**Problems**
**1.** According to the course page, which website do students use to submit their essays?
**2.** Rewrite the records starting at the line containing "Click the green encryption shield icon" and ending at the line containing "Open the All", swapping "screenshot" for "screen capture" and keeping everything else the same. Return only those lines.
====== Source document ======
Advanced Composition


This is Dr. Kurt Hochenauer's main site for his upper-division courses Advanced Composition, Writing For The Web and Blogs: New Independent Media. Advanced Composition is a course designed to help students develop professional and creative interactive writing skills as they learn and practice various computer applications. At the end of the class, students will have significantly polished their basic writing skills and become comfortable with the very latest content-driven codes and computer applications in the technology world.

Welcome Summer Advanced Composition Students

Welcome to class. Please go through the syllabus thoroughly and then ask me any questions through a WebCT email.

Because it is essential students understand the plurality of the interactive world, they will be required to navigate three user-friendly content management systems or platforms for the course. They are beyondambiguity.com, the main class area, Moodle the leading open-source code course management system, and the university system, WebCT, which is accessed through Uconnect. (Simply click on "My Courses" and then our class once you are on Uconnect.) Students are required to log-on to each of these systems with their university username. Students create their own passwords for beyondambiguity.com and Moodle, following easy registration instructions, and use their university pin number for WebCT. Students must access these sites immediately in order to complete the requirements of the class. Students will submit their essays to Turnitin.com.

Welcome Block Two Advanced Composition Students

(The course Blogs: New Independent Media is still available on Moodle and UCO's WebCT system.)

Welcome to class. Please go through the syllabus thoroughly and then ask me any questions through a WebCT email.

Because it is essential students understand the plurality of the interactive world, they will be required to navigate three user-friendly content management systems or platforms for the course. They are beyondambiguity.com, the main class area, Moodle the leading open-source code course management system, and the university system, WebCT, which is accessed through Uconnect. (Simply click on "My Courses" and then our class once you are on Uconnect.) Students are required to log-on to each of these systems with their university username. Students create their own passwords for beyondambiguity.com and Moodle, following easy registration instructions, and use their university pin number for WebCT. Students must access these sites immediately in order to complete the requirements of the class. Students will submit their essays to Turnitin.com.

Blogs and The Mainstream Media

As we turn our attention to the next paper, which is about blogs, I think we should debate the current influence of blogging on the mainstream media.
====== Record extracts ======
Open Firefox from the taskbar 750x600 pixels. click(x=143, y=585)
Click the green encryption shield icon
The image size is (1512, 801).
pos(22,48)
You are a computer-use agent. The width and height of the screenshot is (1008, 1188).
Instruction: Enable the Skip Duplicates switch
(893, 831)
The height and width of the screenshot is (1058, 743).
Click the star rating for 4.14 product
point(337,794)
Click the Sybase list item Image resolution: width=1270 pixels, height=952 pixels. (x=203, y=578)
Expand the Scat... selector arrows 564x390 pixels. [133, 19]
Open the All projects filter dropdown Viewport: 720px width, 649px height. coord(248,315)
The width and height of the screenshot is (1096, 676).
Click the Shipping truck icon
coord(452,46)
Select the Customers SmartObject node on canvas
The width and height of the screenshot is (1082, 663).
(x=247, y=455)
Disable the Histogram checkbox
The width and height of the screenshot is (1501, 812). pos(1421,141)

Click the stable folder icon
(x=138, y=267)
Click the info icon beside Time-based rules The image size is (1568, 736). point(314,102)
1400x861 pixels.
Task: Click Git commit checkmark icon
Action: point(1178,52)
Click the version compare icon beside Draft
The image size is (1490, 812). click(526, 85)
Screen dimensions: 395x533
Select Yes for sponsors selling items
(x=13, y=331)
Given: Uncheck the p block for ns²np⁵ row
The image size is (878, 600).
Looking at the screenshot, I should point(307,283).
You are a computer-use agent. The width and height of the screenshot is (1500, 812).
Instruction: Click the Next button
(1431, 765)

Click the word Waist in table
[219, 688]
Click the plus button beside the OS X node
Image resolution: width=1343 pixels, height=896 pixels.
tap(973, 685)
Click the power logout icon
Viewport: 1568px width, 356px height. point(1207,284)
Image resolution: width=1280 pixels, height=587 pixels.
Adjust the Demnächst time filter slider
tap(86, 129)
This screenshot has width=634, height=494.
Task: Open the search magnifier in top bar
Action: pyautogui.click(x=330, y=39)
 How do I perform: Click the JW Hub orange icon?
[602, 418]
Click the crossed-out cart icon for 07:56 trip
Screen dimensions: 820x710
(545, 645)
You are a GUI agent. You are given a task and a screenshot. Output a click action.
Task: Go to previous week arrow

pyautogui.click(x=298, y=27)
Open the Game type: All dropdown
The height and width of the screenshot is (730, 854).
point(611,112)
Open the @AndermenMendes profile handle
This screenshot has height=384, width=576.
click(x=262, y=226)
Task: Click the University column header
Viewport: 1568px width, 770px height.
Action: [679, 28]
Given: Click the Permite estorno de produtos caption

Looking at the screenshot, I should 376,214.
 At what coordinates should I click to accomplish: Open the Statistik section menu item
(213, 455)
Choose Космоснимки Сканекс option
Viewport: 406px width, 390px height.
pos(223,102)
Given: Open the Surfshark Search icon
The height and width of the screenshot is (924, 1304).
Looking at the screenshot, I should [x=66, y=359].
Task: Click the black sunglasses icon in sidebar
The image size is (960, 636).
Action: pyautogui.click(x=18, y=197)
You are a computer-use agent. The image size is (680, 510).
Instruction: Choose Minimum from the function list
======
**Outputs by task**
**1.** Turnitin.com

**2.**
Click the green encryption shield icon
The image size is (1512, 801).
pos(22,48)
You are a computer-use agent. The width and height of the screen capture is (1008, 1188).
Instruction: Enable the Skip Duplicates switch
(893, 831)
The height and width of the screen capture is (1058, 743).
Click the star rating for 4.14 product
point(337,794)
Click the Sybase list item Image resolution: width=1270 pixels, height=952 pixels. (x=203, y=578)
Expand the Scat... selector arrows 564x390 pixels. [133, 19]
Open the All projects filter dropdown Viewport: 720px width, 649px height. coord(248,315)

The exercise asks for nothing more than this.